The ability of the ocular surface to mount an immune response is in part attributed to a family of proteins called toll-like receptors (TLRs). The latter are evolutionary conserved receptors that recognize and respond to various microbes and endogenous ligands. In addition to their recognition function, TLR activation triggers a complex signal transduction cascade that induces the production of inflammatory cytokines and co-stimulatory molecules, thus initiating innate and adaptive immunity.

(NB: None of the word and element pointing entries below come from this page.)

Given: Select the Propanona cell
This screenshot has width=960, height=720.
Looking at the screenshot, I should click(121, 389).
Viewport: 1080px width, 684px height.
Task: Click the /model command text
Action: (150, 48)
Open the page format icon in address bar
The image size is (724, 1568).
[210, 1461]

Toll-like receptor expression at the ocular surface is modulated during infection (e.g. Herpes simplex, bacterial keratitis and fungal keratitis) as well as during various inflammatory conditions (allergic conjunctivitis and dry-eye syndrome). Here recent findings regarding TLR expression and their involvement in various ocular surface diseases are discussed.

Figure 1

Simplified Overview of TLR Signaling. Cell surface TLR2, 4 and 5 recognize bacterial PAMPs lipoproteins, LPS and flagellin respectively, whereas intracellular TLR3, 7/8, and 9 recognize microbial dsRNA, ssRNA and unmethlylated CpG motifs respectively from either replicating or infecting viruses or bacteria in the endosome of the cell. The activation of TLRs initiates a MyD88-dependent (all TLRs except TLR3) or TRIF-dependent (TLR3 and TLR4) pathway. The MyD88-dependent pathway utilizes adapter molecule TIRAP (except TLR7, 8 and 9) leading to IRAK-4 and IRAK-1 recruitment, activated IRAK-4 phosphorylates IRAK-1 which ultimately leads to the activation of transcription factors AP-1, NFκB and IRF-5. TLR3 and TLR4 signal via a MyD88-independent pathway that is mediated via the adaptor protein, TRIF, which leads to the activation of transcription factors IRF-3 and IRF-7 that induce the expression of type I IFN genes.

Figure 2

Expression of TLRs at the Ocular Surface. (A) This summary is based on published data from multiple sources discussed in the text for human tissue sections and primary cultured cells. AC: anterior chamber, neg: negligible expression. (B) TLR 5 expression. TLR5 (green) is localized to basal and wing epithelial cells in normal human corneas (top image).The isotype control antibody revealed no background staining (bottom image). DAPI was used to stain nuclei (blue).